Shift to Leasing and Subscription Models: In the US, approximately 70% of all new vehicles are purchased versus 30% being leased. However, 80% (according to Bloomberg New Energy Finance) of all BEVs (except Tesla, which does not disclose lease versus purchase numbers) are currently leased.
US Vehicles Lease Versus Purchase Rate | Source: Statista
EVs cost more than similar gasoline/diesel models, leading to a higher number of people choosing to lease because of the lower monthly payments versus that of a loan. But another key reason is due to technology obsolescence because buyers know that in 2–3 years a potentially significantly better EV will be available for the same or less cost.
Similar to trading up for a new smartphone, many consumers will increasingly want to upgrade to the latest EV with longer range, better software, faster charging capabilities, more advanced autopilot technology, and other features and bundled services. By upgrading every 2–4 years, consumers will look to shift the car value risk to the auto finance companies, while paying a slight premium for the benefit of increased flexibility and the latest and greatest features. (The Motley Fool article “Why Rising Car Leases Should Worry Automakers“ highlights some of the coming factors and risks to automakers with the shift to leasing.)
For these and other reasons, we may also see a shift to the subscription model for cars instead of buying or leasing — especially among the luxury carmakers whose customers can more easily afford the premium cost of this approach.
As consumers, we are increasingly accustomed to subscription models — Netflix, computer data and file storage like Dropbox, music services, pre-made meal services, and more. But car subscription services is still a relatively new concept. Luxury brands, however — including BMW, Cadillac, Porsche, Volvo, Lincoln and Mercedes-Benz — have all either launched or are testing or planning subscription services.

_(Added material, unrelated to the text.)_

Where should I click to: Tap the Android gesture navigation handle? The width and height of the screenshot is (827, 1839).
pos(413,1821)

Car subscriptions typically include:
- Regular access to your primary vehicle.
- Access to other vehicles, such as SUVs, sports cars, etc. — providing increased flexibility.

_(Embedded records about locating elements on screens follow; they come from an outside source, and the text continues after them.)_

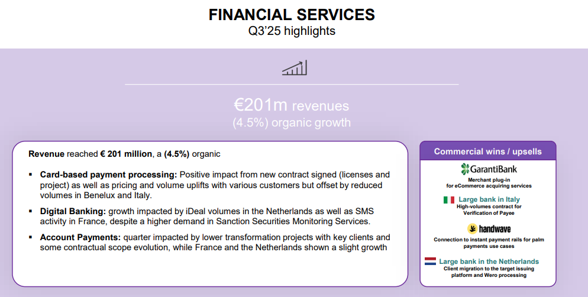The height and width of the screenshot is (297, 588).
Task: Click the growth bar chart icon
Action: [294, 68]
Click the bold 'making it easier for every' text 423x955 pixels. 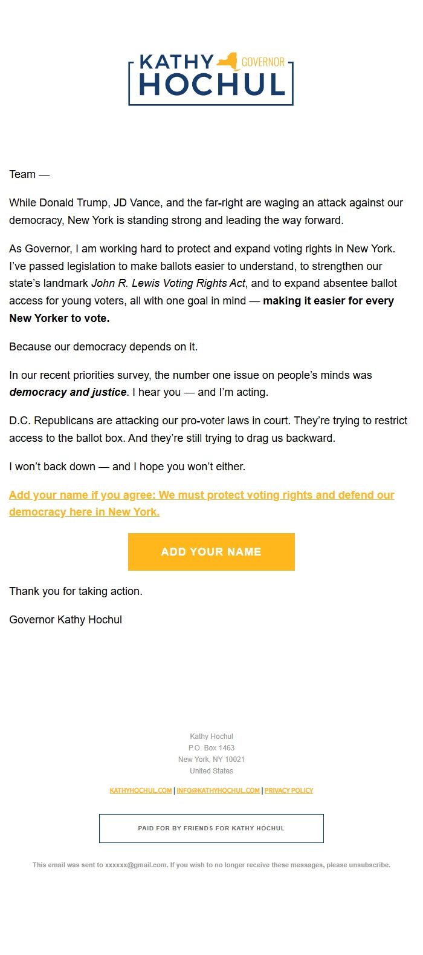[x=328, y=301]
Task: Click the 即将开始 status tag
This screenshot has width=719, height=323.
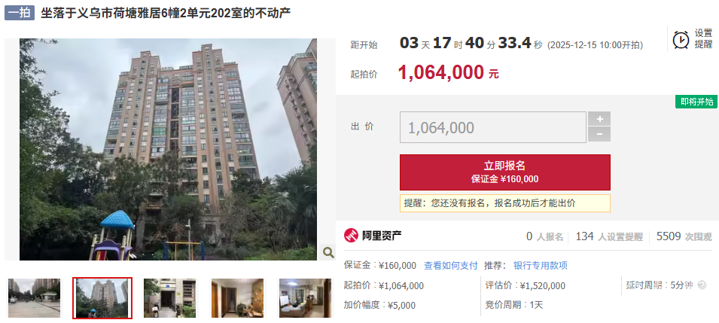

- Maintenance, insurance, registration fees, etc.
Increase in Used Car Purchase Rate: The shift to subscriptions and leasing rather than buying EVs means there will be more frequent turnover of cars and value-oriented buyers will be able to buy used EVs at significant discounts. And because buyers can get 3 year old vehicles with advanced technologies and features at significantly reduced prices, I expect a fairly significant shift to consumers opting for used vehicles over new.

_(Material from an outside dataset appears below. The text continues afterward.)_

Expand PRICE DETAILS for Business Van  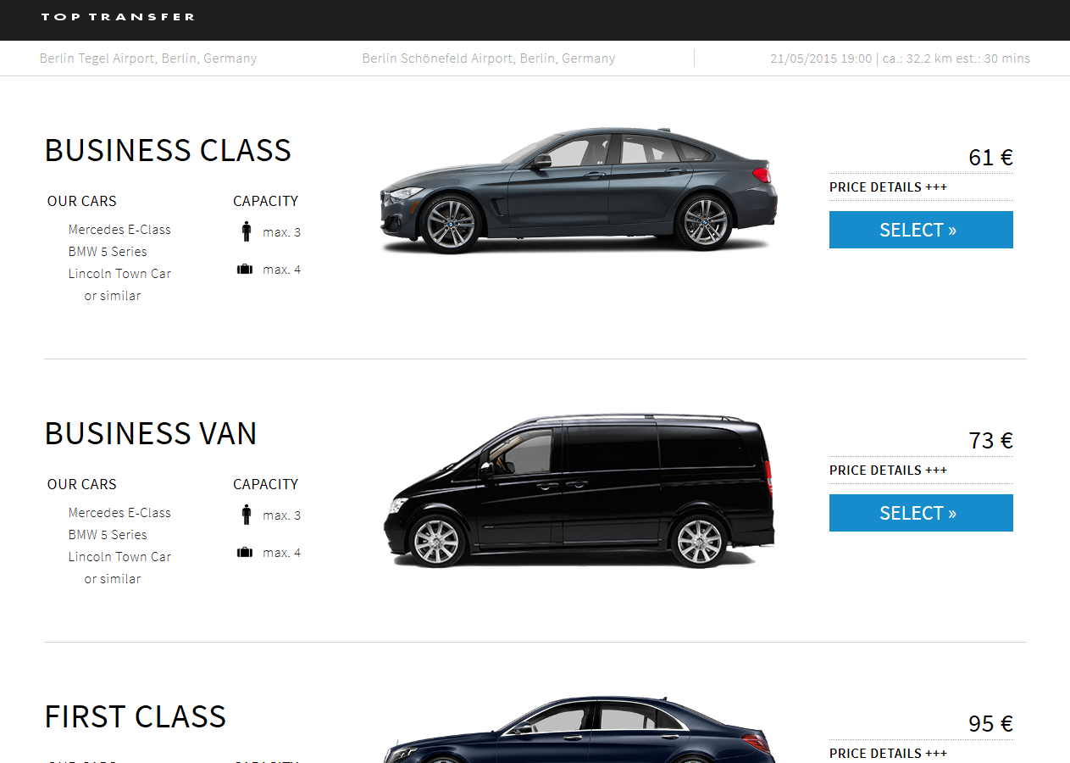pyautogui.click(x=888, y=471)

Underpinning this shift is also the growing awareness by consumers that electric vehicles have fewer moving parts and will require less maintenance and replacement parts as the vehicles age. The one rub and unknown will be how the fear of needing to replace older battery packs after perhaps 8–10 years affects consumers’ appetite for used EVs. A net result may be a trend of consumers buying 3 year old lease returns, driving them for 3–4 years, selling, and then buying another used EV.
As EVs are adopted by mainstream consumers, reach price parity with gas/diesel vehicles, and the typical range surpasses 300 miles (of models available in the US), used EVs should hold their value better. The exception to this could be when EVs begin using solid-state battery technology and see significant increases in battery range overnight. This second wave of EV battery range advancement could provide another decline in the value of used EVs.
But at that point in the late 2020s, there will be an inflection point when vehicles powered by internal combustion engines become viewed like standard cell phones versus multi-function smartphones. When this happens, sales and the residual value of gas/diesel vehicles will decline significantly and EVs will hold their value better overall and in comparison to gas/diesel vehicles.